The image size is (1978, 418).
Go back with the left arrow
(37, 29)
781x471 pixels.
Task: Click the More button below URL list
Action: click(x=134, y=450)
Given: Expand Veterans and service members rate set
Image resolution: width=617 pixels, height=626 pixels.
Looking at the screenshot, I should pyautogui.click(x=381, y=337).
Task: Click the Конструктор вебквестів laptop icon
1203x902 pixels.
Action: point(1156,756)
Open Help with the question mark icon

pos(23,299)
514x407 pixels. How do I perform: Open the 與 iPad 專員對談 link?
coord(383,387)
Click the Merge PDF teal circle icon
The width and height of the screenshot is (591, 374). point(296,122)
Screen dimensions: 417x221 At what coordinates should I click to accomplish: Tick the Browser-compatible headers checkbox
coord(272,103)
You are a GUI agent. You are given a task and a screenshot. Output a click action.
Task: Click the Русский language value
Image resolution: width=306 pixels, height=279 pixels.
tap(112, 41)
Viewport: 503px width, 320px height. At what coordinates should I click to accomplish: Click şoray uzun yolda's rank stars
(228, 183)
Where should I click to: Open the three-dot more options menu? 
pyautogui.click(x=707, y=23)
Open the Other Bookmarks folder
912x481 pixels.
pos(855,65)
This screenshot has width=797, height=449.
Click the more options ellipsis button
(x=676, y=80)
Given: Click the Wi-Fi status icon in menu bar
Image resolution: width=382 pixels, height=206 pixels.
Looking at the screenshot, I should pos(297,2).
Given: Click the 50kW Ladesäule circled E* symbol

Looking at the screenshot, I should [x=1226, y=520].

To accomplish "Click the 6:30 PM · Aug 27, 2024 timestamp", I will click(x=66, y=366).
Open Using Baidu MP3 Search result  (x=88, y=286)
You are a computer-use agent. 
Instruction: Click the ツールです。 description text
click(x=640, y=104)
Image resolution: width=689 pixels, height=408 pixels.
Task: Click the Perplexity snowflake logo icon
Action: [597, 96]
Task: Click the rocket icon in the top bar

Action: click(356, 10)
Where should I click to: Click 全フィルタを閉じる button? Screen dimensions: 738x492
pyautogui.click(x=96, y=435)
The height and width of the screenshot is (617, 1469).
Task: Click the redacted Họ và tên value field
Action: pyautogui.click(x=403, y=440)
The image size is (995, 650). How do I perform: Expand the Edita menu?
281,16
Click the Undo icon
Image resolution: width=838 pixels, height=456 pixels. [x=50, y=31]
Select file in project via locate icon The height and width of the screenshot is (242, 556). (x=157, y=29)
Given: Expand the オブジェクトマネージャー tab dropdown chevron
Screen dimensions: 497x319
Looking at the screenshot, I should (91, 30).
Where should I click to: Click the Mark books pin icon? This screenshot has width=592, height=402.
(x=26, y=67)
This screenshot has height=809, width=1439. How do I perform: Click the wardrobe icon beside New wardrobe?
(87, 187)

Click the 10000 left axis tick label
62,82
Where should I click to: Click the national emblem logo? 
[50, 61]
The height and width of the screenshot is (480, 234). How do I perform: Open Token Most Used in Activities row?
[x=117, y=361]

****************************************

> **Brief**
Copy out all of the material above, line for line, with nothing changed.

> **Full answer**
The image size is (1978, 418).
Go back with the left arrow
(37, 29)
781x471 pixels.
Task: Click the More button below URL list
Action: click(x=134, y=450)
Given: Expand Veterans and service members rate set
Image resolution: width=617 pixels, height=626 pixels.
Looking at the screenshot, I should pyautogui.click(x=381, y=337).
Task: Click the Конструктор вебквестів laptop icon
1203x902 pixels.
Action: point(1156,756)
Open Help with the question mark icon

pos(23,299)
514x407 pixels. How do I perform: Open the 與 iPad 專員對談 link?
coord(383,387)
Click the Merge PDF teal circle icon
The width and height of the screenshot is (591, 374). point(296,122)
Screen dimensions: 417x221 At what coordinates should I click to accomplish: Tick the Browser-compatible headers checkbox
coord(272,103)
You are a GUI agent. You are given a task and a screenshot. Output a click action.
Task: Click the Русский language value
Image resolution: width=306 pixels, height=279 pixels.
tap(112, 41)
Viewport: 503px width, 320px height. At what coordinates should I click to accomplish: Click şoray uzun yolda's rank stars
(228, 183)
Where should I click to: Open the three-dot more options menu? 
pyautogui.click(x=707, y=23)
Open the Other Bookmarks folder
912x481 pixels.
pos(855,65)
This screenshot has width=797, height=449.
Click the more options ellipsis button
(x=676, y=80)
Given: Click the Wi-Fi status icon in menu bar
Image resolution: width=382 pixels, height=206 pixels.
Looking at the screenshot, I should pos(297,2).
Given: Click the 50kW Ladesäule circled E* symbol

Looking at the screenshot, I should [x=1226, y=520].

To accomplish "Click the 6:30 PM · Aug 27, 2024 timestamp", I will click(x=66, y=366).
Open Using Baidu MP3 Search result  (x=88, y=286)
You are a computer-use agent. 
Instruction: Click the ツールです。 description text
click(x=640, y=104)
Image resolution: width=689 pixels, height=408 pixels.
Task: Click the Perplexity snowflake logo icon
Action: [597, 96]
Task: Click the rocket icon in the top bar

Action: click(356, 10)
Where should I click to: Click 全フィルタを閉じる button? Screen dimensions: 738x492
pyautogui.click(x=96, y=435)
The height and width of the screenshot is (617, 1469).
Task: Click the redacted Họ và tên value field
Action: pyautogui.click(x=403, y=440)
The image size is (995, 650). How do I perform: Expand the Edita menu?
281,16
Click the Undo icon
Image resolution: width=838 pixels, height=456 pixels. [x=50, y=31]
Select file in project via locate icon The height and width of the screenshot is (242, 556). (x=157, y=29)
Given: Expand the オブジェクトマネージャー tab dropdown chevron
Screen dimensions: 497x319
Looking at the screenshot, I should (91, 30).
Where should I click to: Click the Mark books pin icon? This screenshot has width=592, height=402.
(x=26, y=67)
This screenshot has height=809, width=1439. How do I perform: Click the wardrobe icon beside New wardrobe?
(87, 187)

Click the 10000 left axis tick label
62,82
Where should I click to: Click the national emblem logo? 
[50, 61]
The height and width of the screenshot is (480, 234). How do I perform: Open Token Most Used in Activities row?
[x=117, y=361]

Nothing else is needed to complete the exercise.